Quote every line of the data below verbatim, leaving out the pictures.

Data listing:
+ + + + + + +

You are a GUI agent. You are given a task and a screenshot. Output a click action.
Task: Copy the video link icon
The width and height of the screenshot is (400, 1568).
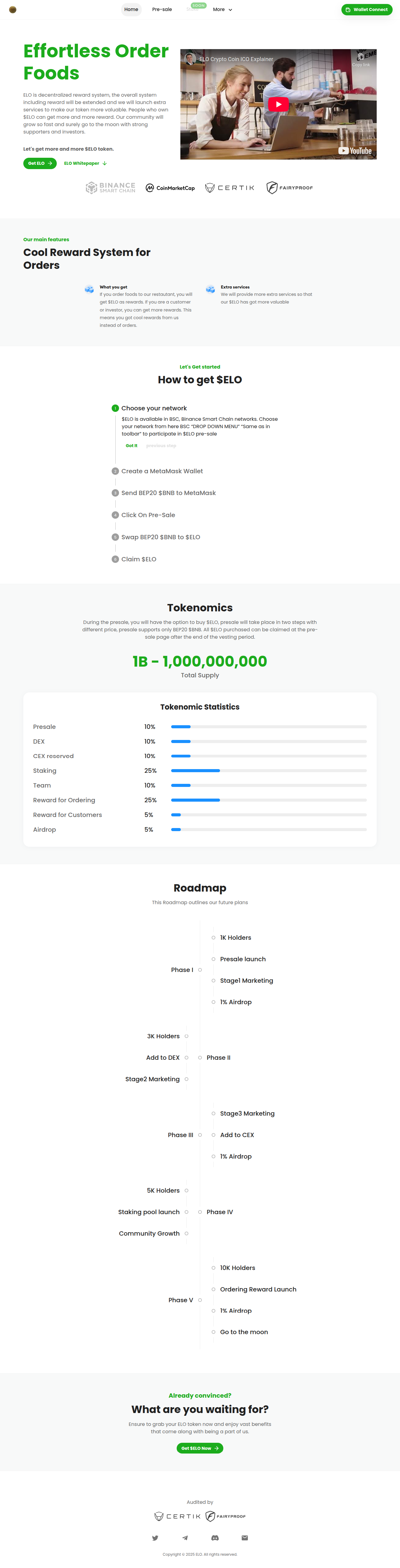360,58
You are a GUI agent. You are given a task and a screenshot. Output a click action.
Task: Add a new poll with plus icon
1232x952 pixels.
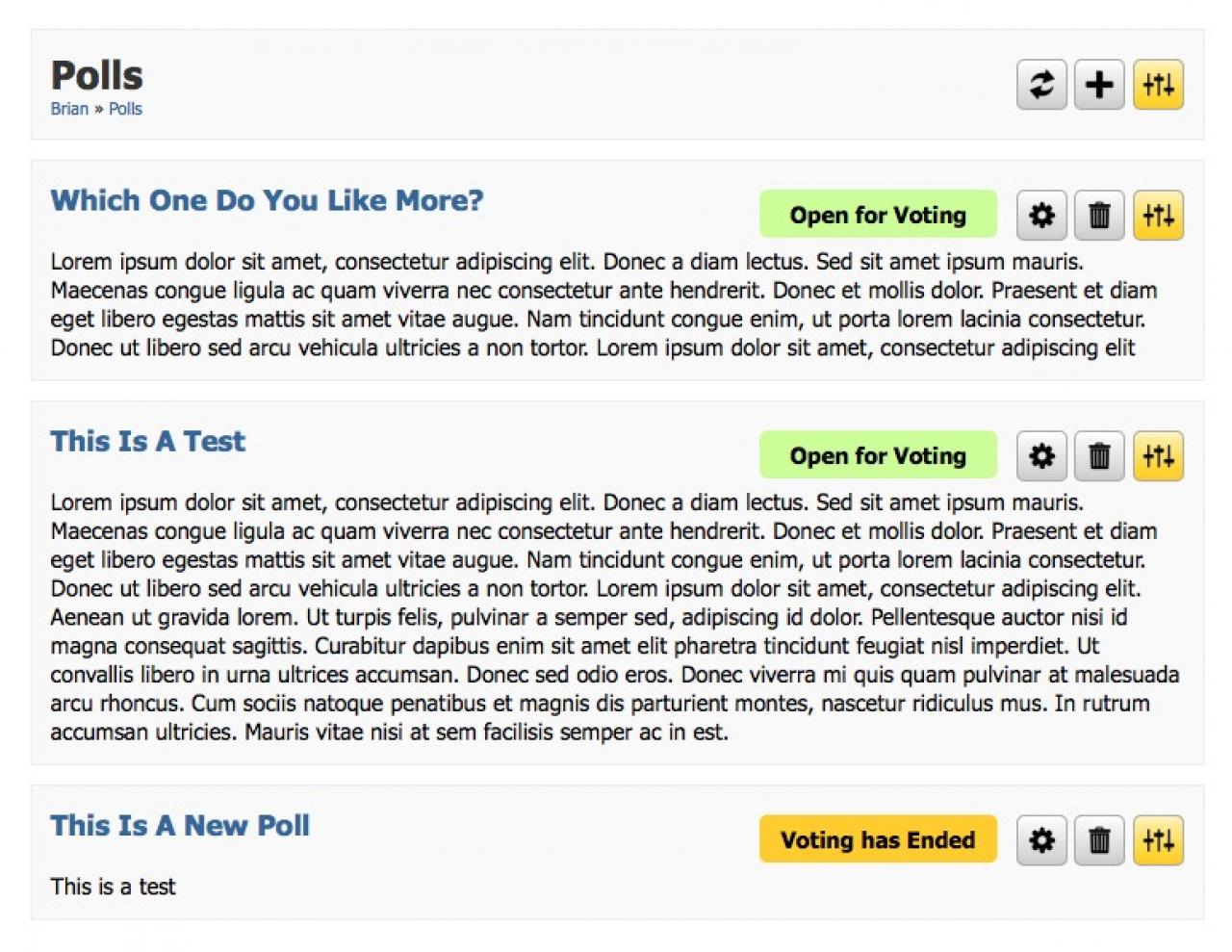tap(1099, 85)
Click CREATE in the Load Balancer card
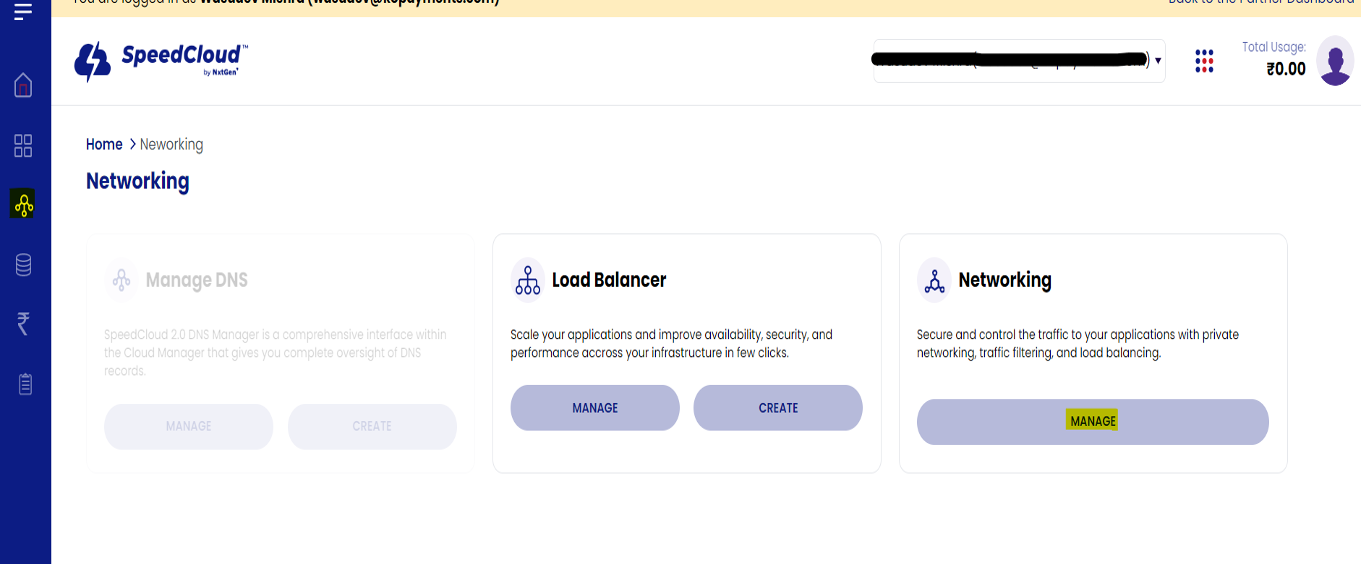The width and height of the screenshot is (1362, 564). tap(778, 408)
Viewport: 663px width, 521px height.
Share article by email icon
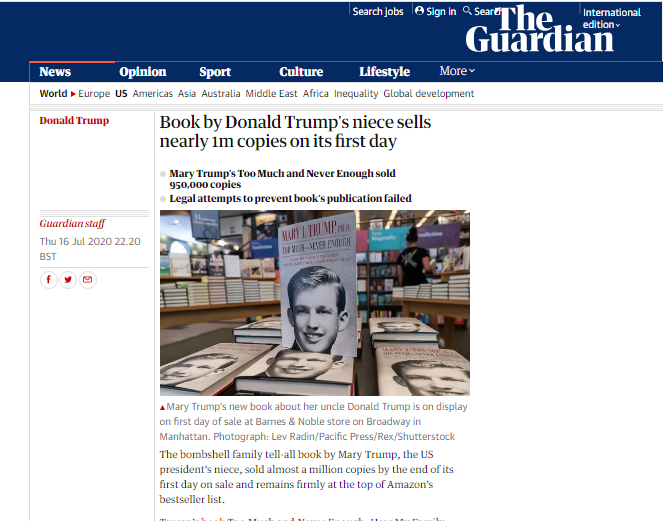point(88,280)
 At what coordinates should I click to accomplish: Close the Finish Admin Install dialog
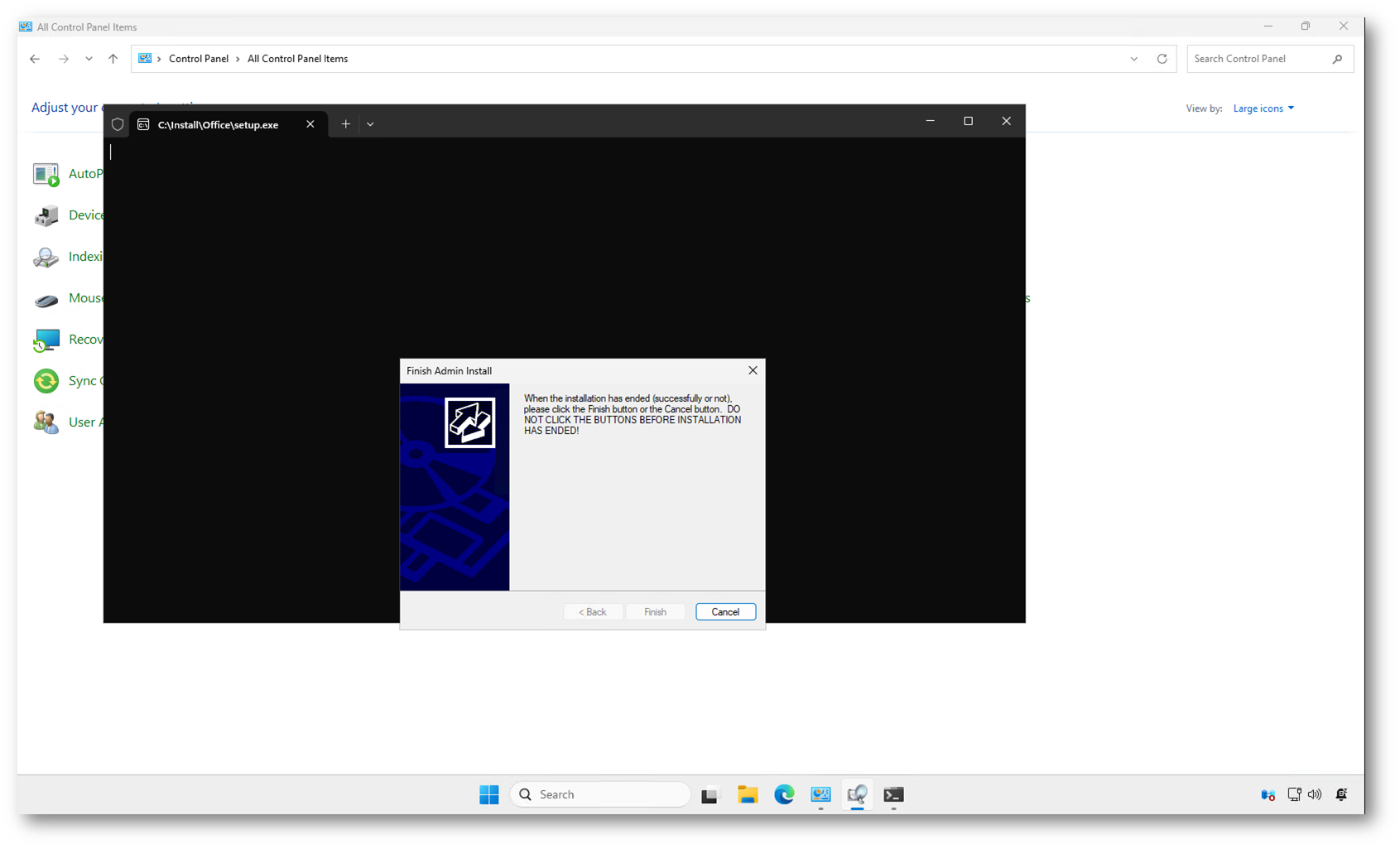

+ + + + + + +

WRITTEN ANSWER
You are a GUI agent. You are given a task and a screenshot. Output a click action.
Task: Copy the video link icon
The width and height of the screenshot is (400, 1568).
360,58
You are a GUI agent. You are given a task and a screenshot. Output a click action.
Task: Add a new poll with plus icon
1232x952 pixels.
tap(1099, 85)
Click CREATE in the Load Balancer card
The width and height of the screenshot is (1362, 564). tap(778, 408)
Viewport: 663px width, 521px height.
Share article by email icon
point(88,280)
 At what coordinates should I click to accomplish: Close the Finish Admin Install dialog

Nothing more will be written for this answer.